In 2016, almost one third of births were via cesarean section. With this rise in cesarean section births, Mercier and Durante developed an analysis regarding the use of gentle cesarean section with emphasis on immediate SSC following birth (2018). Typically, after most cesarean section births, the baby is given to a healthcare provider who does an assessment and the baby is dried and swaddled before being given to the mother, with gentle cesarean section births the infant is dried off right before being placed prone on the mother’s chest where all medical interventions and assessments can be completed. If the mother is not stable and the infant is, the infant can be placed skin to skin with the mother’s labor support person.
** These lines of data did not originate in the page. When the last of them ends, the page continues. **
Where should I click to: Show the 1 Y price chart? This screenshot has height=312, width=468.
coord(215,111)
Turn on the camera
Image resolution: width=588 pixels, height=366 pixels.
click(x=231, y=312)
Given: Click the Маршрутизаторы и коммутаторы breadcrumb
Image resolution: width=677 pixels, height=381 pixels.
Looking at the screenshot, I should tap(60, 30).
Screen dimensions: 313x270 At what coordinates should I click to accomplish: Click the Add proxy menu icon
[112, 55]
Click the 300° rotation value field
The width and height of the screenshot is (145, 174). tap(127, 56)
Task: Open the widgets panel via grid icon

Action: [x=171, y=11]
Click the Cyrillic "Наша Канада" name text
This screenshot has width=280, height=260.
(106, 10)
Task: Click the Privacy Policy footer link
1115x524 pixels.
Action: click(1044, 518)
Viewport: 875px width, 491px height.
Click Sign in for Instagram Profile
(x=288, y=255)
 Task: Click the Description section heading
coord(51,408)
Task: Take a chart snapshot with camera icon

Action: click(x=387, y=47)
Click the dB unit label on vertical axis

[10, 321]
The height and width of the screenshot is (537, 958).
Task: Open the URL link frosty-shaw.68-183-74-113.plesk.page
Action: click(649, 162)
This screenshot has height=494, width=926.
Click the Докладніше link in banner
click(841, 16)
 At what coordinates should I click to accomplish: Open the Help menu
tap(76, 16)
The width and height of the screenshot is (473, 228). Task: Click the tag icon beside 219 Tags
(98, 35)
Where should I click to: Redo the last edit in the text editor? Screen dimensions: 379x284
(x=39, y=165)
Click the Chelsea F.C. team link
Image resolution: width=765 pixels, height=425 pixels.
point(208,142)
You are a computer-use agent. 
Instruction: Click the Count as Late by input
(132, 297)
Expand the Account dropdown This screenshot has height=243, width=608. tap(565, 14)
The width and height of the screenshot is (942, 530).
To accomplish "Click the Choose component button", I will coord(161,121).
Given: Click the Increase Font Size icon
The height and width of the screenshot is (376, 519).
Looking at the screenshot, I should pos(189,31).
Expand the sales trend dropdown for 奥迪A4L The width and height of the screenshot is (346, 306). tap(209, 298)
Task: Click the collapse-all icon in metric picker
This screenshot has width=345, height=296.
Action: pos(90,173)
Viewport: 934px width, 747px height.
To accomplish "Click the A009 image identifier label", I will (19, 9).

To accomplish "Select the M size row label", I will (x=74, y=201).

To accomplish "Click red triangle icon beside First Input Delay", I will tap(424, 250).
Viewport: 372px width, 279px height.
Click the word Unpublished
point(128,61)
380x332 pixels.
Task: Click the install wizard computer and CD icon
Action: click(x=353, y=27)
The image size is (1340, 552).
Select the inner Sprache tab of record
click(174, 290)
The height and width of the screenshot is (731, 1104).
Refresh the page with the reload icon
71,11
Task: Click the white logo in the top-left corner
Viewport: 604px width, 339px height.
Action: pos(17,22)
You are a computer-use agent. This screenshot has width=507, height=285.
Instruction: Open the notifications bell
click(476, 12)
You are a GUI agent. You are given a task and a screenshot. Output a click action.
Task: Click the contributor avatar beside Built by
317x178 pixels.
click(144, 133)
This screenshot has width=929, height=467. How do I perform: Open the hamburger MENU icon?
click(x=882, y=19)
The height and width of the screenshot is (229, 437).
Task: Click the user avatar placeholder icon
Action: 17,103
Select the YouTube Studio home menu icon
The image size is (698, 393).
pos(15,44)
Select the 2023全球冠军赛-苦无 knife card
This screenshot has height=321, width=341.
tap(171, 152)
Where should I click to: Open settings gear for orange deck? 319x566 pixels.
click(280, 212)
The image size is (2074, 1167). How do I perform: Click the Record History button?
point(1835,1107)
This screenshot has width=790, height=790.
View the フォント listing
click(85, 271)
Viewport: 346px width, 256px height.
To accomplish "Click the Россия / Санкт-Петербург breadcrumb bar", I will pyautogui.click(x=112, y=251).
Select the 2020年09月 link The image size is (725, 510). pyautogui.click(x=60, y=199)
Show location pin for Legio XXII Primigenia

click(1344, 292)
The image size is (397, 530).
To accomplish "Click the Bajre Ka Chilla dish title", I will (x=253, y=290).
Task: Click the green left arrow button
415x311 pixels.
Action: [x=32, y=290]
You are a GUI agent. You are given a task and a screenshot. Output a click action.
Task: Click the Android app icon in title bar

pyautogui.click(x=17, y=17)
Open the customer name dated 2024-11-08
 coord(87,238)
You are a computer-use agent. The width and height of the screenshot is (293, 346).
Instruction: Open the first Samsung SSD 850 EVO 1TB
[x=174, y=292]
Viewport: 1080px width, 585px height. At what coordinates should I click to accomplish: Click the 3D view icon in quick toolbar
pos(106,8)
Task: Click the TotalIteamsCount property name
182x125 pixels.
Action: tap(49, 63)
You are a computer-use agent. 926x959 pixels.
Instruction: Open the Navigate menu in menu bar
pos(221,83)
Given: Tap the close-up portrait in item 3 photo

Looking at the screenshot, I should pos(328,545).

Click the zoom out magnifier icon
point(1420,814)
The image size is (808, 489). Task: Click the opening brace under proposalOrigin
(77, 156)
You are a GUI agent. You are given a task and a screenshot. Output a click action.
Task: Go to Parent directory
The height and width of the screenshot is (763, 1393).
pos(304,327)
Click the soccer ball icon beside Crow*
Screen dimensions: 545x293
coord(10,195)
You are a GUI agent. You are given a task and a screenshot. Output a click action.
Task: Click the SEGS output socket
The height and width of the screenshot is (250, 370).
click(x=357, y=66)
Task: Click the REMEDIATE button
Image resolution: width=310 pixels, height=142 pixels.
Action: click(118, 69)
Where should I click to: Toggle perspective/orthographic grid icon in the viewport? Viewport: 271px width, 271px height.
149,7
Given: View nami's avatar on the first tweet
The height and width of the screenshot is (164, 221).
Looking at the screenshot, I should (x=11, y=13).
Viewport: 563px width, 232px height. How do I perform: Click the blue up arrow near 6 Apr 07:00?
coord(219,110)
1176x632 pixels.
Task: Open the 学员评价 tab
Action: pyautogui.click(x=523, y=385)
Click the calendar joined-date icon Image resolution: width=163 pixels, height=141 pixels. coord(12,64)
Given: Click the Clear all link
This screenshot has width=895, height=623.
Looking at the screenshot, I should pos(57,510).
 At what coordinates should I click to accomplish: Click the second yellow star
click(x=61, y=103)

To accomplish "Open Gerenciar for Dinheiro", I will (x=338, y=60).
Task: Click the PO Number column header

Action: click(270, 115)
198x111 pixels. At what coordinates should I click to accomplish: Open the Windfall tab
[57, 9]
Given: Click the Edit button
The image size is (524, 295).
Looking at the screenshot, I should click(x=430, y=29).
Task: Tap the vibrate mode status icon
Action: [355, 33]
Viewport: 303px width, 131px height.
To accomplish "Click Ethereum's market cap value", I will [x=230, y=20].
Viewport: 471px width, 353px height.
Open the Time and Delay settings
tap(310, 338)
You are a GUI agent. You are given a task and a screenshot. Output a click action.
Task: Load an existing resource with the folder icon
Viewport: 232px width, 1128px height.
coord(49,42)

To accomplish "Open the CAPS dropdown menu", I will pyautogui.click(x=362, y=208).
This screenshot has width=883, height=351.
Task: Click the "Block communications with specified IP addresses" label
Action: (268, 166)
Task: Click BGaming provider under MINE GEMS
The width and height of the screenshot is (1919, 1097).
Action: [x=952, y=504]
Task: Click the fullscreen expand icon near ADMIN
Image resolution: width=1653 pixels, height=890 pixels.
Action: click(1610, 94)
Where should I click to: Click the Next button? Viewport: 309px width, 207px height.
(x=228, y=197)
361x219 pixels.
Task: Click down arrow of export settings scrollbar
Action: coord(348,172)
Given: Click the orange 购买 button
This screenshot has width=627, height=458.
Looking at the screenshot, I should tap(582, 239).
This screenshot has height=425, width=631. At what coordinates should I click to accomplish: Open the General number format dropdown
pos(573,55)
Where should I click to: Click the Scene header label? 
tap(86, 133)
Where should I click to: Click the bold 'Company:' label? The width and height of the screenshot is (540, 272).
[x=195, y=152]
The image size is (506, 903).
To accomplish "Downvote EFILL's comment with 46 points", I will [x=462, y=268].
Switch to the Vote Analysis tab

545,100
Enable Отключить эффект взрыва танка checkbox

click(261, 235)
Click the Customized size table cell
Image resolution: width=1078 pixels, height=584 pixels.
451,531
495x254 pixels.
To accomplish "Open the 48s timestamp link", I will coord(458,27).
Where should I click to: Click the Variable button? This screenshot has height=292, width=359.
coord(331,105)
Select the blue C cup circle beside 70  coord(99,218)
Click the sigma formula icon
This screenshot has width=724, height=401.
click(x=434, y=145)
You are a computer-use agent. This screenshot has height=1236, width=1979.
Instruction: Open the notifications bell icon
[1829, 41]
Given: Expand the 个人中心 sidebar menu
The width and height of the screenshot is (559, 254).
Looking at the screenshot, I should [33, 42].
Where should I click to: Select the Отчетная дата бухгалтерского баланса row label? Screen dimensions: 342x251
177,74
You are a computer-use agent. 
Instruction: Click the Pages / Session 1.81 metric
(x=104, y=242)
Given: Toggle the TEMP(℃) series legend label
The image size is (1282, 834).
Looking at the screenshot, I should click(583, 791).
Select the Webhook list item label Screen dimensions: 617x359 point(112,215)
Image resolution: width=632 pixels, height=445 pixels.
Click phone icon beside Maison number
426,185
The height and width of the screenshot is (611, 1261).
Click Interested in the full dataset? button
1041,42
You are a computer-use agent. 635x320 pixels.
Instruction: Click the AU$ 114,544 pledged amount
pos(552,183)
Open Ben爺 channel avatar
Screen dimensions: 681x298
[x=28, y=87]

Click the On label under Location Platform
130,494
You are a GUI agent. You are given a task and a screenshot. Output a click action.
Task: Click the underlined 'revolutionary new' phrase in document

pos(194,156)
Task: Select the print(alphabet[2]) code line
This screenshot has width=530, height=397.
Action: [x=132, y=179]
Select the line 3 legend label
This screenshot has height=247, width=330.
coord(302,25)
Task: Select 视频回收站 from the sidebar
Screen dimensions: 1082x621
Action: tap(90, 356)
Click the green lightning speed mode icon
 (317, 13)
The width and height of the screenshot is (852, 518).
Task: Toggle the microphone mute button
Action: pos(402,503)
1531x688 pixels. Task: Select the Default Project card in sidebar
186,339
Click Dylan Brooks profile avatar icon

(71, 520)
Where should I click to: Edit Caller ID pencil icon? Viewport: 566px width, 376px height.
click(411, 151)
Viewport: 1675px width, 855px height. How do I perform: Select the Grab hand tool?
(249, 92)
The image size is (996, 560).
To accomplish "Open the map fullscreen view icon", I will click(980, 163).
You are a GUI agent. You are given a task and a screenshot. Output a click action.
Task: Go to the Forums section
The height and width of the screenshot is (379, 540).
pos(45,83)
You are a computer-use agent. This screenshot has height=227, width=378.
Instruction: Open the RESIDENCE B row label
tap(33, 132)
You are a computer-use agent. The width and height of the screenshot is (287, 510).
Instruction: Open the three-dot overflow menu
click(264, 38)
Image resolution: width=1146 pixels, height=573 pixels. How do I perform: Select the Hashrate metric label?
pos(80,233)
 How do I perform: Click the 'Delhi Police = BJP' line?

Immediate SSC following a cesarean birth was found to help with temperature regulation and had no increasing effect on respiratory distress. This study by Mercier and Durante (2018) looked at survey responses of 86 healthcare professionals in 2015 that worked at a facility that saw about 2, 000 births a year with about 600 or about 30% of those being via cesarean section. This survey allowed the providers to input their concerned regarding immediate SSC contact which focused mainly on concerns of not being able to have an accurate assessment of the newborn or not being able to step in and assist a baby that is struggling with its transition to extrauterine life. The positive input reinforced that idea of bonding being improved and helping the mother come to terms with a non-ideal birth. Mercier and Durante (2018) acknowledge that the concerns of the healthcare providers are legitimate while reinforcing that the benefits for the infant and mother dyad can outweigh those concerns with healthy births. The study states that the main problem is that the healthcare provider’s attitudes and ways of practice will be that hardest to change but fails to mention the difficulties of actually changing policy to implement new evidence-based practice which also pose a barrier to immediate SSC following cesarean section.